STORED DATA below:

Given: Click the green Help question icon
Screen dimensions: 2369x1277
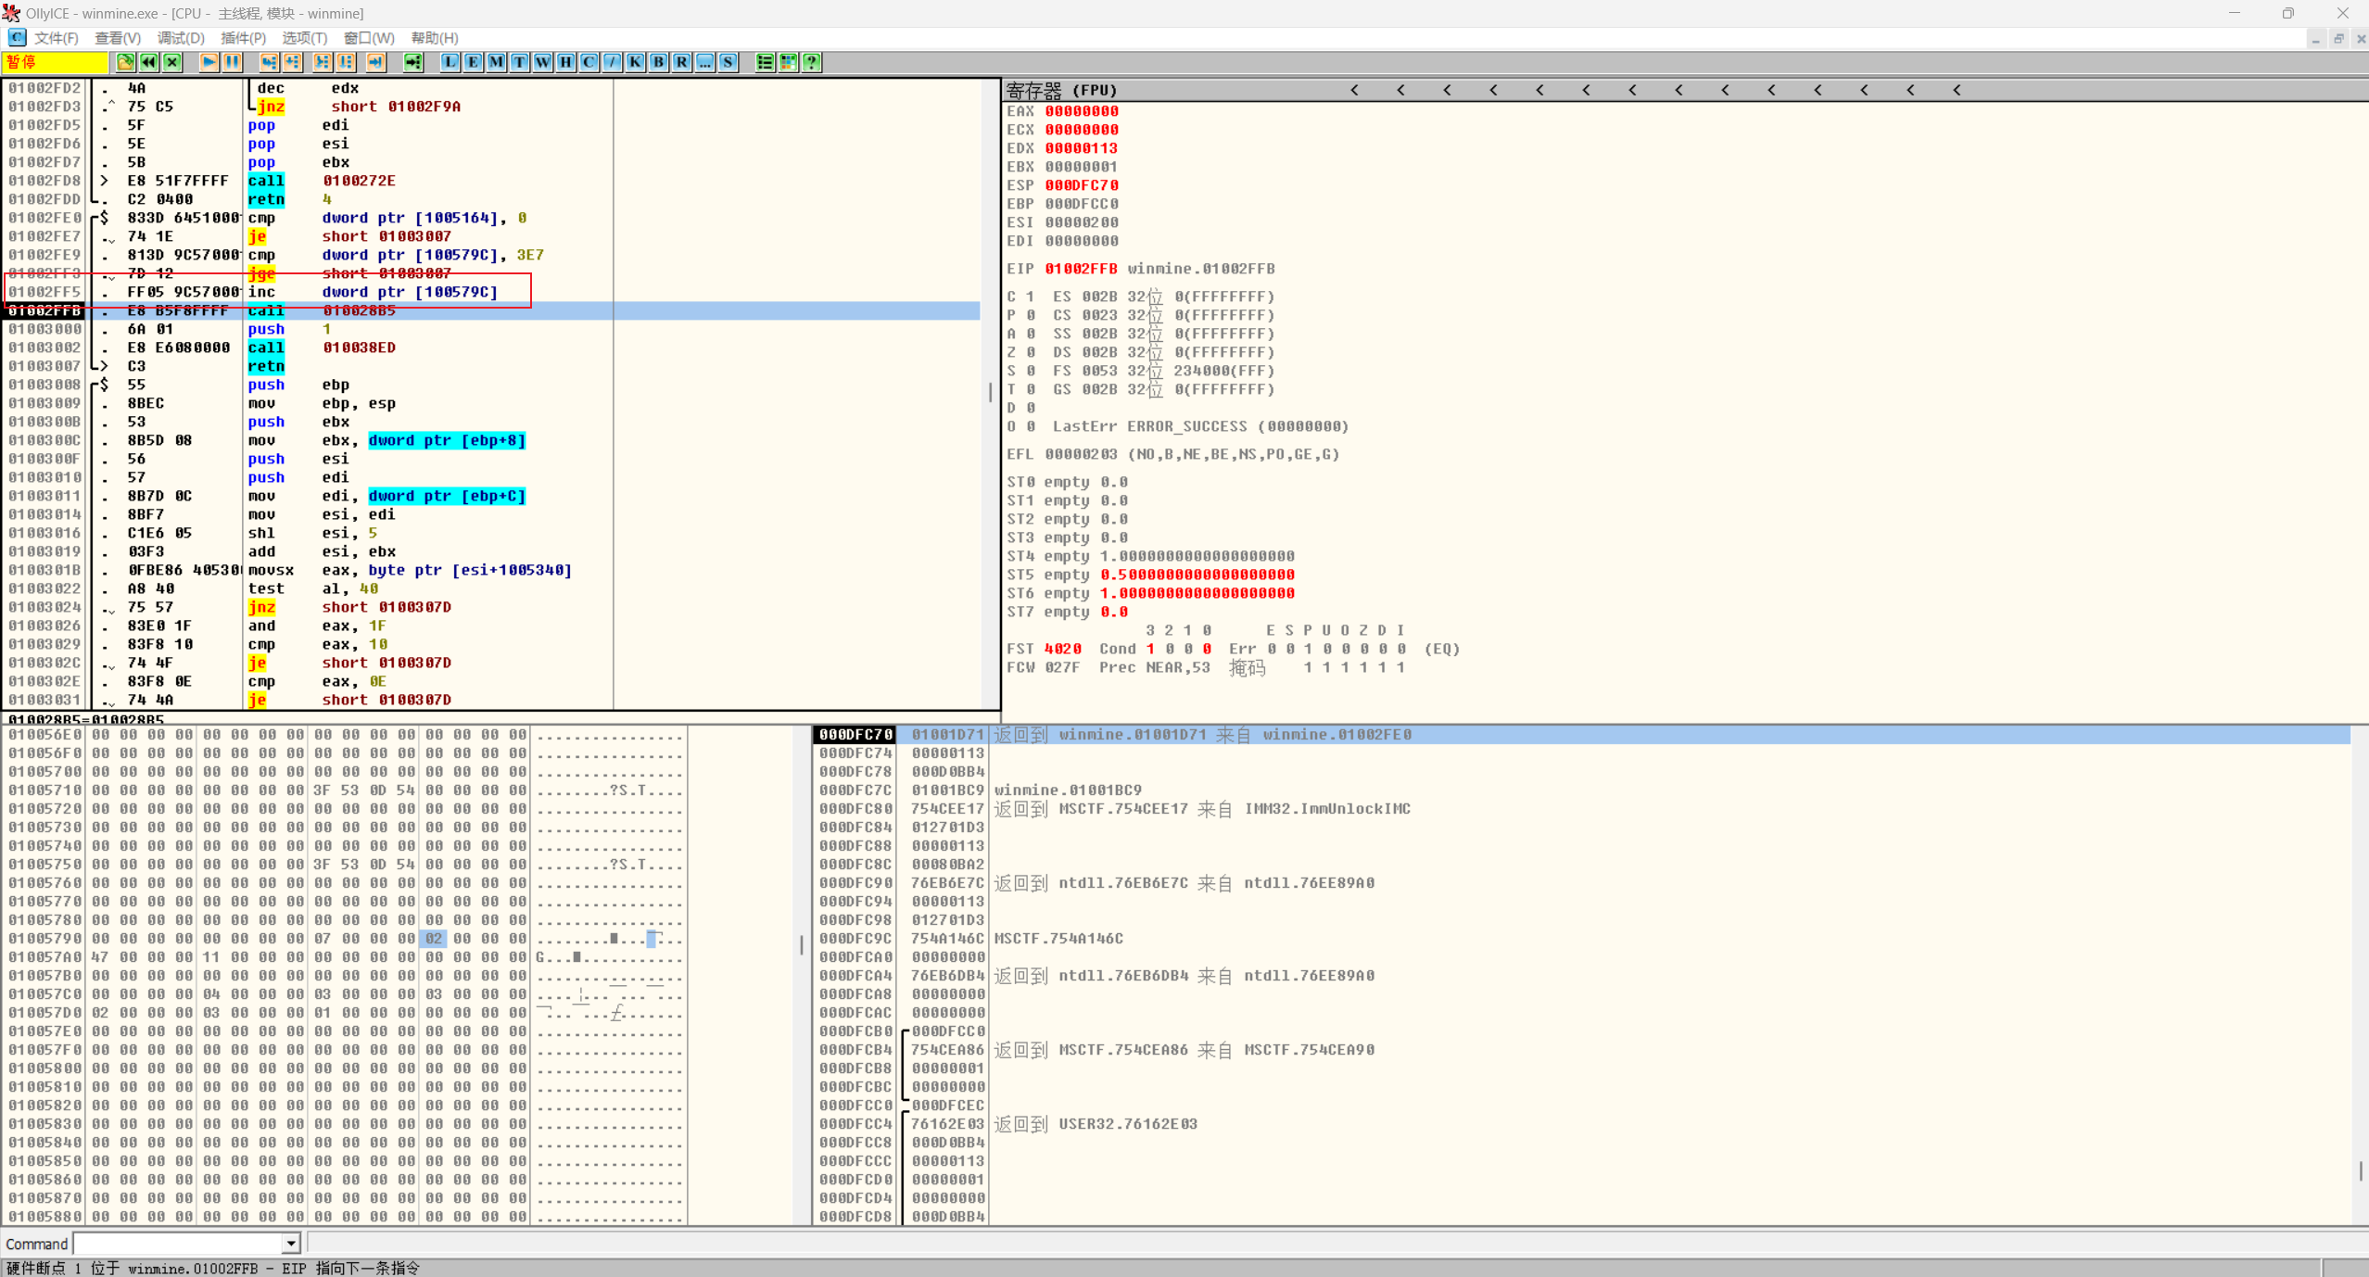Looking at the screenshot, I should 812,62.
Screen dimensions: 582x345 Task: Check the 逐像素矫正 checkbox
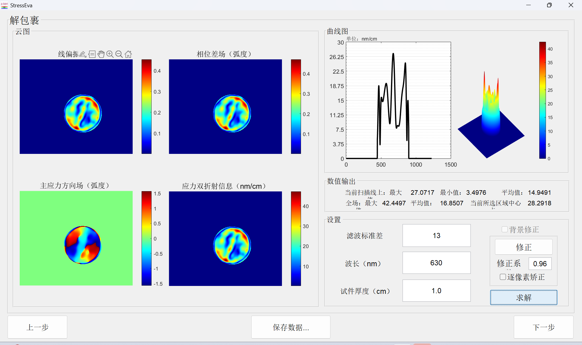pyautogui.click(x=503, y=277)
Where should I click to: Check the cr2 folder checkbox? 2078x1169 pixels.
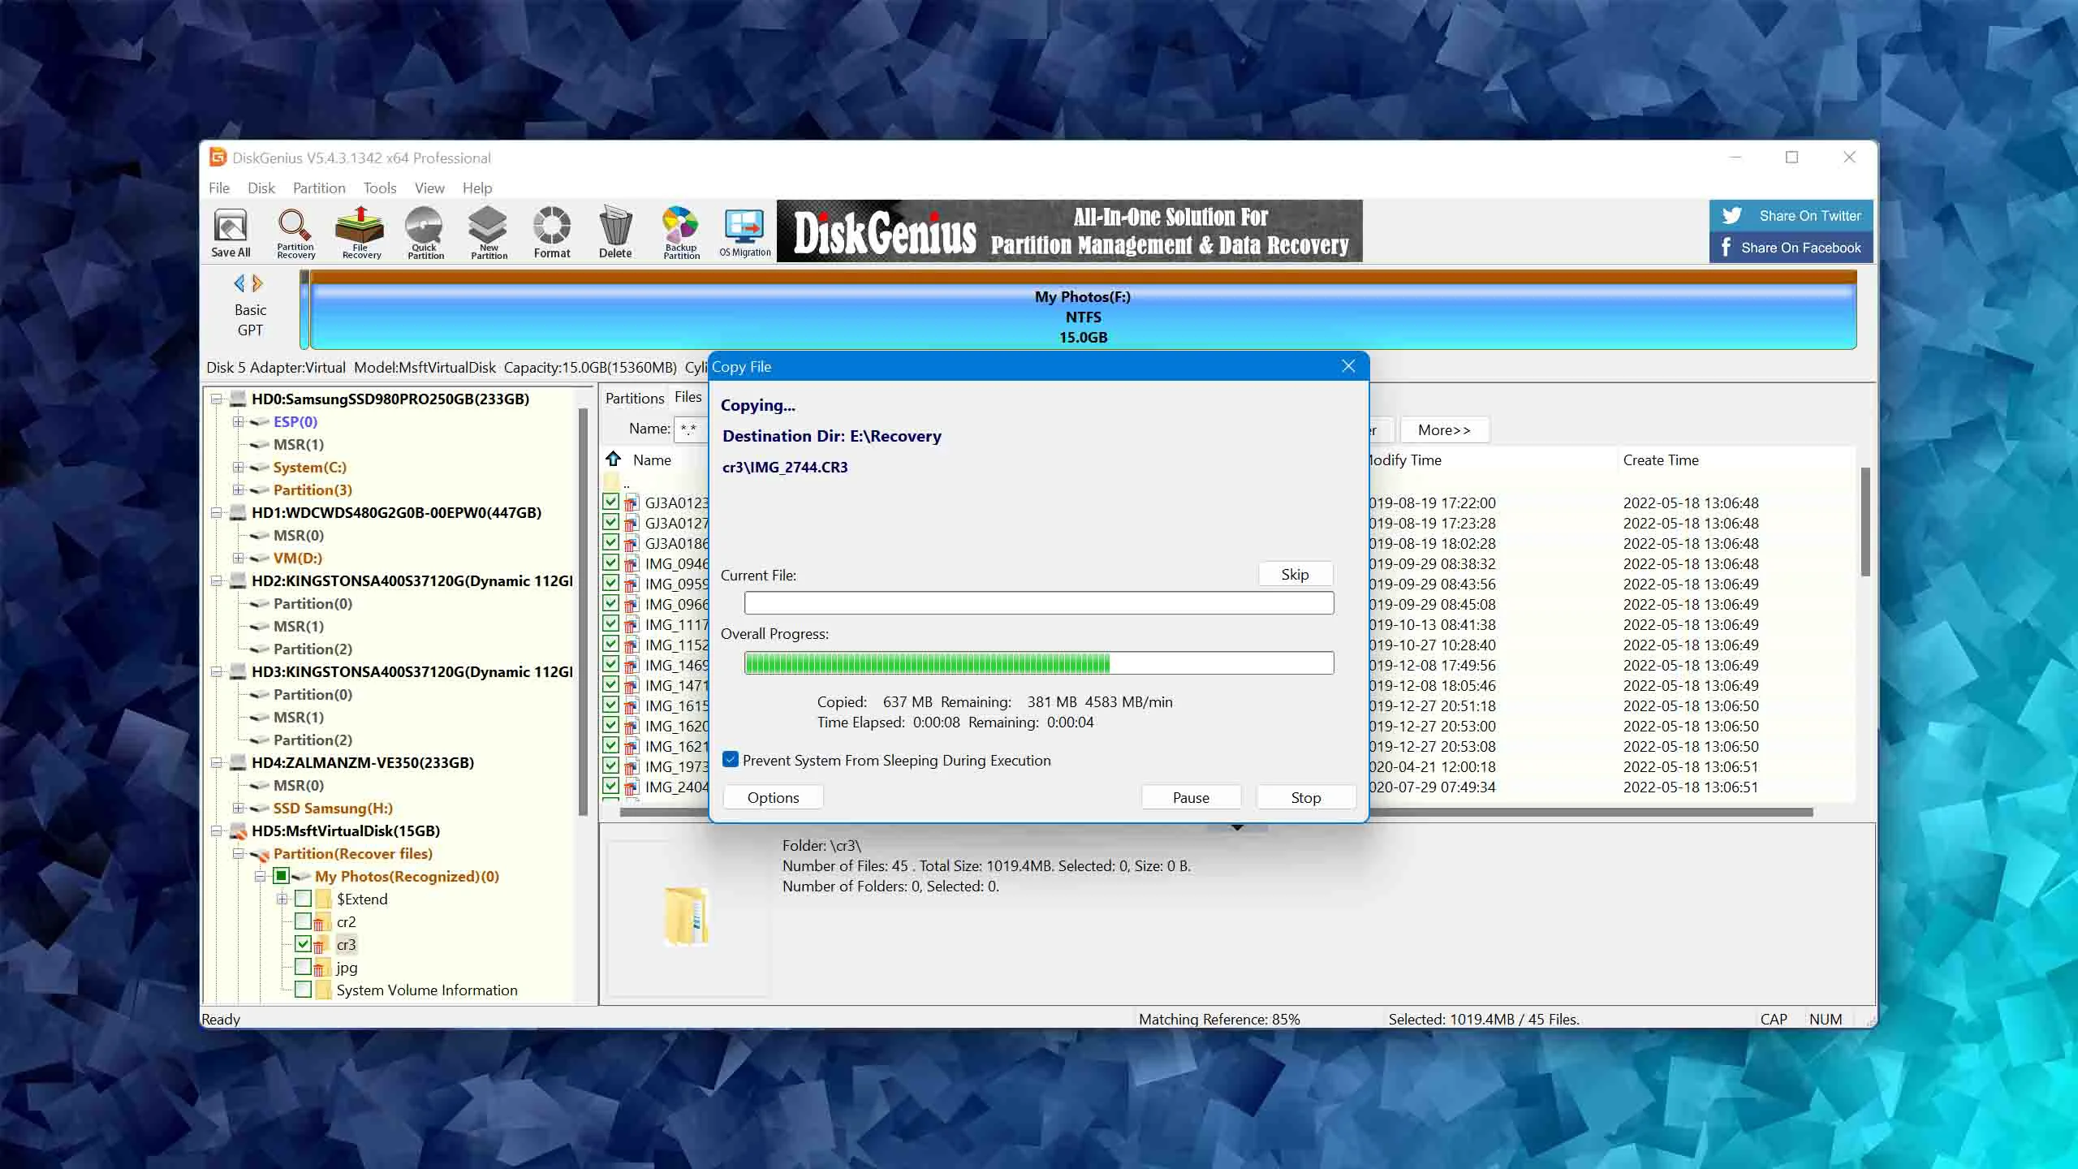(x=303, y=921)
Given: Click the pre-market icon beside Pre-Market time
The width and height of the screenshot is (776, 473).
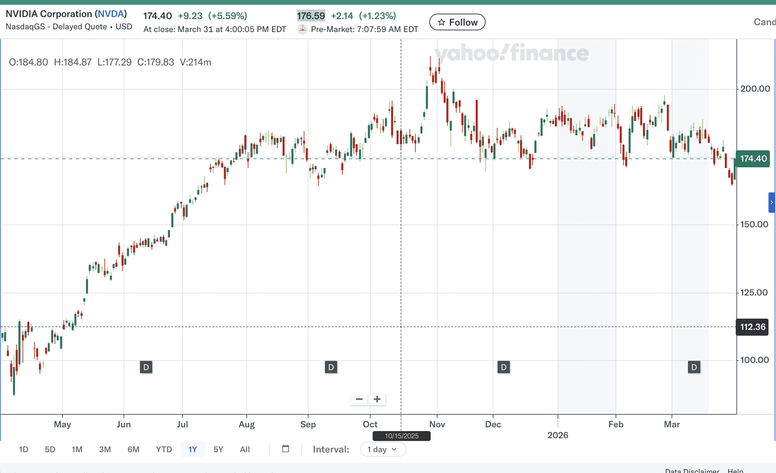Looking at the screenshot, I should (303, 29).

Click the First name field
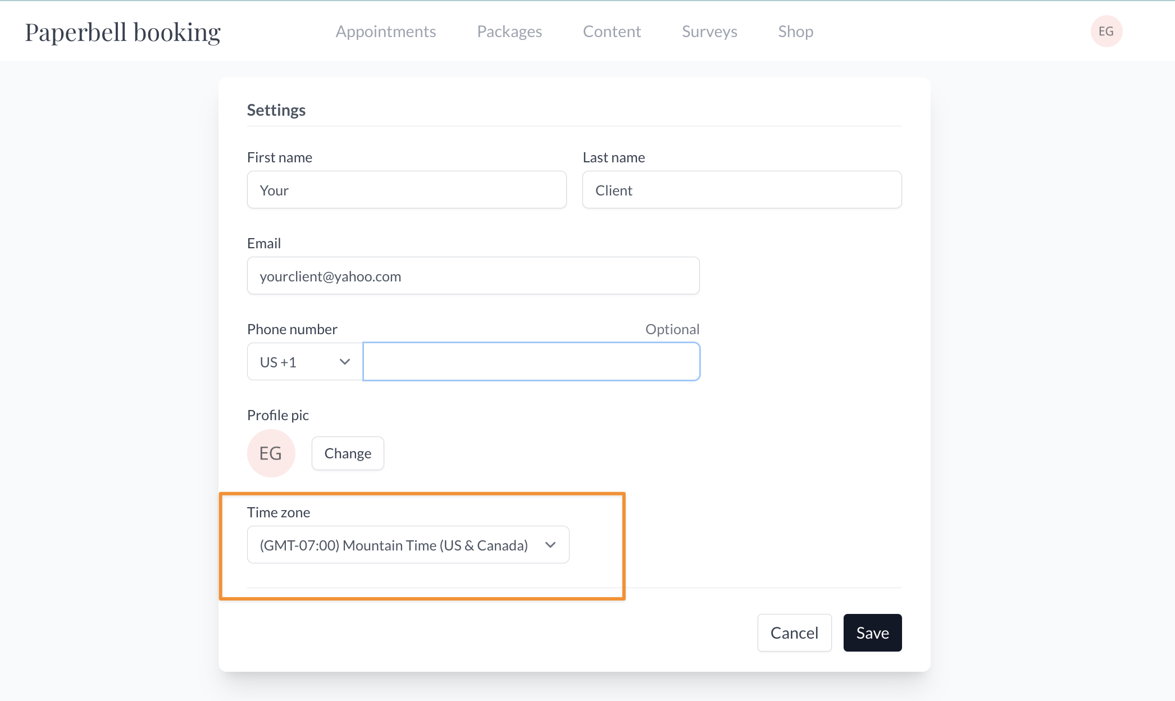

End of STORED DATA.

Reproduce every line above containing "icon".

TASK RESPONSE:
Given: Click the green Help question icon
Given: Click the pre-market icon beside Pre-Market time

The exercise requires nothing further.